▶ [Task to complete] Make an exact copy of the lines below.

Data excerpts:
=======

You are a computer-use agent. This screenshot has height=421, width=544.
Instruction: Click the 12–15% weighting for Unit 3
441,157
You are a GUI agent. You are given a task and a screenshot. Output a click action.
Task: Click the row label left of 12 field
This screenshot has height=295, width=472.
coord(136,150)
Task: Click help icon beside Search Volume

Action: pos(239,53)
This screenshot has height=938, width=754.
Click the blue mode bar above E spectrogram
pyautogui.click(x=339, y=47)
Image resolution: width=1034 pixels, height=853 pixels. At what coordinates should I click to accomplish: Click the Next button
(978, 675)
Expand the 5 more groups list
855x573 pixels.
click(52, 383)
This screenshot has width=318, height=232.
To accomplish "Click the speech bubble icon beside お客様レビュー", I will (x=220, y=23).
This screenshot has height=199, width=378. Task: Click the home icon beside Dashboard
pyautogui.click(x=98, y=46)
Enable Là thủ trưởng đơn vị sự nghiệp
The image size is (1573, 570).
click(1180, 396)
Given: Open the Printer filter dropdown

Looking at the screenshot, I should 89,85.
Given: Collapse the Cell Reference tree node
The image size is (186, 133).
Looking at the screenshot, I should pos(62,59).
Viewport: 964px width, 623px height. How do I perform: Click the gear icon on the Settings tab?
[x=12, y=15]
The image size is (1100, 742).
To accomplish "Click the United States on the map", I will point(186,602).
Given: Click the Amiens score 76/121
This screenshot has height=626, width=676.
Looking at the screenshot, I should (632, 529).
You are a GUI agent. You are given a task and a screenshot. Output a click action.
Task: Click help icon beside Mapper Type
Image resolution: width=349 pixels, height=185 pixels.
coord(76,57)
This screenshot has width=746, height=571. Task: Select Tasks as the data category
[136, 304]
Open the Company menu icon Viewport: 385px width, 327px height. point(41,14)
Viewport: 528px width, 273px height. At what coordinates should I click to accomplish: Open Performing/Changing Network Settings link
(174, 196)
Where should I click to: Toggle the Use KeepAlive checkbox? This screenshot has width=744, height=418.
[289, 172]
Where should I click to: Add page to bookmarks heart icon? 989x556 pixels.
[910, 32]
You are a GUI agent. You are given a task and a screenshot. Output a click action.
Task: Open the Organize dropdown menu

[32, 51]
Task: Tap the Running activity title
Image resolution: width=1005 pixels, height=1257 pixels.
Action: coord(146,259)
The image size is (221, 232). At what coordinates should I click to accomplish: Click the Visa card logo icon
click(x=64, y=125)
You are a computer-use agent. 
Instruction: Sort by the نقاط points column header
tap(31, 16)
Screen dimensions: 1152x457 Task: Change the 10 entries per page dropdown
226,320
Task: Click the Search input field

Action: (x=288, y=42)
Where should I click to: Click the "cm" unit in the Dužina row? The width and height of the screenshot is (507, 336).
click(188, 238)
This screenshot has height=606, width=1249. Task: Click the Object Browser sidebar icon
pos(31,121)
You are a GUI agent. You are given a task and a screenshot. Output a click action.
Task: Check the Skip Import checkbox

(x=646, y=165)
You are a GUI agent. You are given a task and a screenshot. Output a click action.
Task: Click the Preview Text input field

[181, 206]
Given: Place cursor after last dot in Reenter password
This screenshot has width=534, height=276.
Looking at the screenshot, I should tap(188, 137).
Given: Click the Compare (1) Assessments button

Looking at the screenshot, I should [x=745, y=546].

=======

▶ [Output for this exercise]
You are a computer-use agent. This screenshot has height=421, width=544.
Instruction: Click the 12–15% weighting for Unit 3
441,157
You are a GUI agent. You are given a task and a screenshot. Output a click action.
Task: Click the row label left of 12 field
This screenshot has height=295, width=472.
coord(136,150)
Task: Click help icon beside Search Volume

Action: pos(239,53)
This screenshot has height=938, width=754.
Click the blue mode bar above E spectrogram
pyautogui.click(x=339, y=47)
Image resolution: width=1034 pixels, height=853 pixels. At what coordinates should I click to accomplish: Click the Next button
(978, 675)
Expand the 5 more groups list
855x573 pixels.
click(52, 383)
This screenshot has width=318, height=232.
To accomplish "Click the speech bubble icon beside お客様レビュー", I will (x=220, y=23).
This screenshot has height=199, width=378. Task: Click the home icon beside Dashboard
pyautogui.click(x=98, y=46)
Enable Là thủ trưởng đơn vị sự nghiệp
The image size is (1573, 570).
click(1180, 396)
Given: Open the Printer filter dropdown

Looking at the screenshot, I should 89,85.
Given: Collapse the Cell Reference tree node
The image size is (186, 133).
Looking at the screenshot, I should pos(62,59).
Viewport: 964px width, 623px height. How do I perform: Click the gear icon on the Settings tab?
[x=12, y=15]
The image size is (1100, 742).
To accomplish "Click the United States on the map", I will point(186,602).
Given: Click the Amiens score 76/121
This screenshot has height=626, width=676.
Looking at the screenshot, I should (632, 529).
You are a GUI agent. You are given a task and a screenshot. Output a click action.
Task: Click help icon beside Mapper Type
Image resolution: width=349 pixels, height=185 pixels.
coord(76,57)
This screenshot has width=746, height=571. Task: Select Tasks as the data category
[136, 304]
Open the Company menu icon Viewport: 385px width, 327px height. point(41,14)
Viewport: 528px width, 273px height. At what coordinates should I click to accomplish: Open Performing/Changing Network Settings link
(174, 196)
Where should I click to: Toggle the Use KeepAlive checkbox? This screenshot has width=744, height=418.
[289, 172]
Where should I click to: Add page to bookmarks heart icon? 989x556 pixels.
[910, 32]
You are a GUI agent. You are given a task and a screenshot. Output a click action.
Task: Open the Organize dropdown menu

[32, 51]
Task: Tap the Running activity title
Image resolution: width=1005 pixels, height=1257 pixels.
Action: coord(146,259)
The image size is (221, 232). At what coordinates should I click to accomplish: Click the Visa card logo icon
click(x=64, y=125)
You are a computer-use agent. 
Instruction: Sort by the نقاط points column header
tap(31, 16)
Screen dimensions: 1152x457 Task: Change the 10 entries per page dropdown
226,320
Task: Click the Search input field

Action: (x=288, y=42)
Where should I click to: Click the "cm" unit in the Dužina row? The width and height of the screenshot is (507, 336).
click(188, 238)
This screenshot has height=606, width=1249. Task: Click the Object Browser sidebar icon
pos(31,121)
You are a GUI agent. You are given a task and a screenshot. Output a click action.
Task: Check the Skip Import checkbox

(x=646, y=165)
You are a GUI agent. You are given a task and a screenshot. Output a click action.
Task: Click the Preview Text input field

[181, 206]
Given: Place cursor after last dot in Reenter password
This screenshot has width=534, height=276.
Looking at the screenshot, I should tap(188, 137).
Given: Click the Compare (1) Assessments button

Looking at the screenshot, I should [x=745, y=546].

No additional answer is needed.